New Bug (4.37.0): Docker Desktop refuses to shut down

Win 11 Pro (23H2 build 22631.4602)

Docker Desktop just updated itself to 4.37.0 (178034) (engine 27.4.0). There appears to be a new bug.

Now, when I click the menu and select “quit Docker Desktop” I get the “Turning off the Docker Engine” screen forever. Before this update, it would be on this screen for a few seconds and it would successfully shut down the engine. I have left it there for ten minutes right now, and it has still not shut down the engine.

The only way to get it shut down is to go into Task Manager, search for anything with “docker” in the name, and use the “end task” option on it.

This is a significant regression, as I typically shut Docker down before hibernating and moving my laptop. It often failed to recover from a hibernate (or even a sleep) so I got in the habit of shuttting it down before closing the lid and moving on.

If Docker Desktop fails to shut down, I cannot use it again until I nuke it from orbit. Sometimes, it refuses to start up again, and I have to restart Windows.

Can you reproduce it every time? I updated my Desktop on Windows but I can use “Quit Docker Desktop” without any problem. I noticed I didn’t have the latest Windows 11 update, so I installed it, restarted Windows, tried Docker Desktop again, but it still works. So somehow we should figure out what is different in your Desktop. Maybe some settings. You can also check if someone already reported it on GitHub

Thanks for the GitHub link! I’ll search the issues.

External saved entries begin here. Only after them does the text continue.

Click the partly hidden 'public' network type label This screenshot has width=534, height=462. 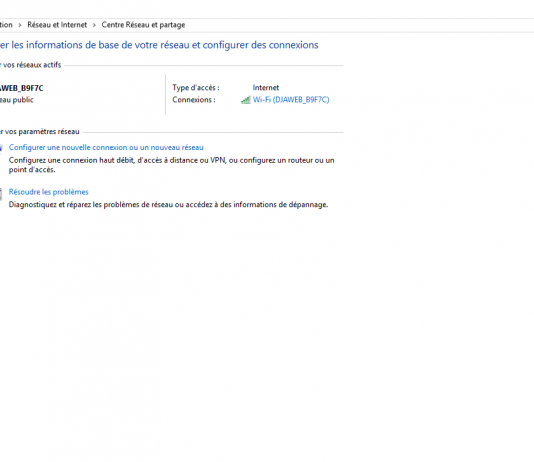[x=17, y=100]
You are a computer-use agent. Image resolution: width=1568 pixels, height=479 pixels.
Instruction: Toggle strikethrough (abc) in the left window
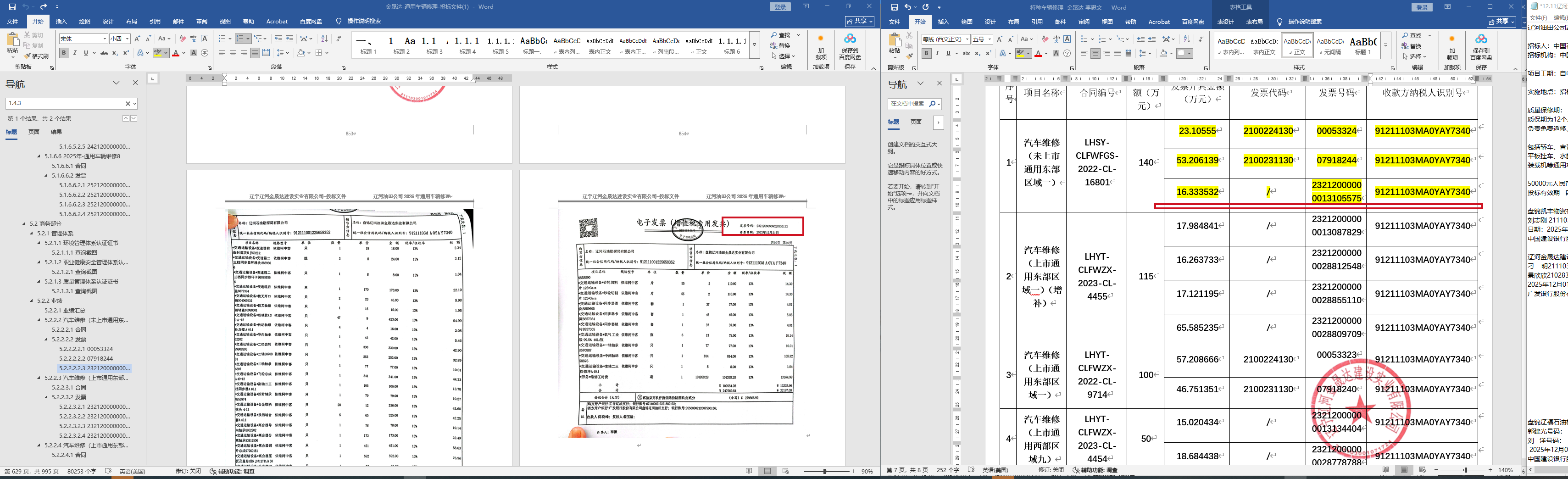click(104, 53)
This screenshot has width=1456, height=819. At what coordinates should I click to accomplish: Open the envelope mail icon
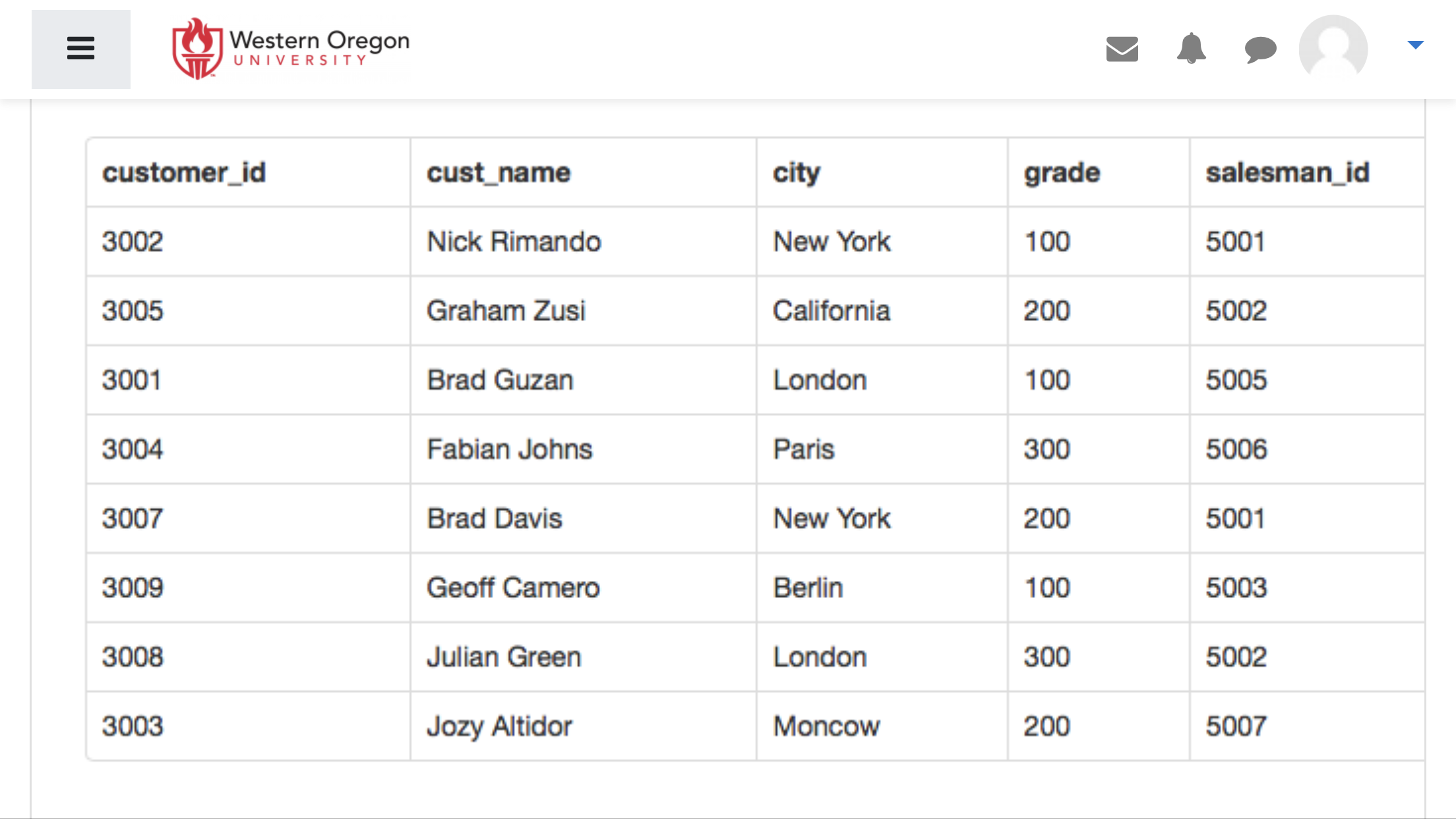pos(1122,49)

Yesterday, my desktop updated itself to 24H2, I updated Docker on that (it was on the previous version), and it works just fine on that machine.

On my laptop, the problem is 100% repeatable – even if I just start Docker Desktop, and tell it to quit immediately after it starts up.

I was going to just nuke the whole Docker install and re-install fresh to see if there was maybe an issue with app data.

But I’m willing to spelunk settings if you can suggest some places to look. The refusal to shut down is the only issue I am having, all other funtionality is good.

The desktop is AMD with Radeon GPU, brand new. The laptop is Intel, with “Iris Xe” graphics (don’t know if that’s on-cpu or separate).

The laptop has “Memory Integrity” under Core Isolation turned off, as I was using VirtualBox before Docker. I really have no need for that anymore. The desktop has all those settings at default.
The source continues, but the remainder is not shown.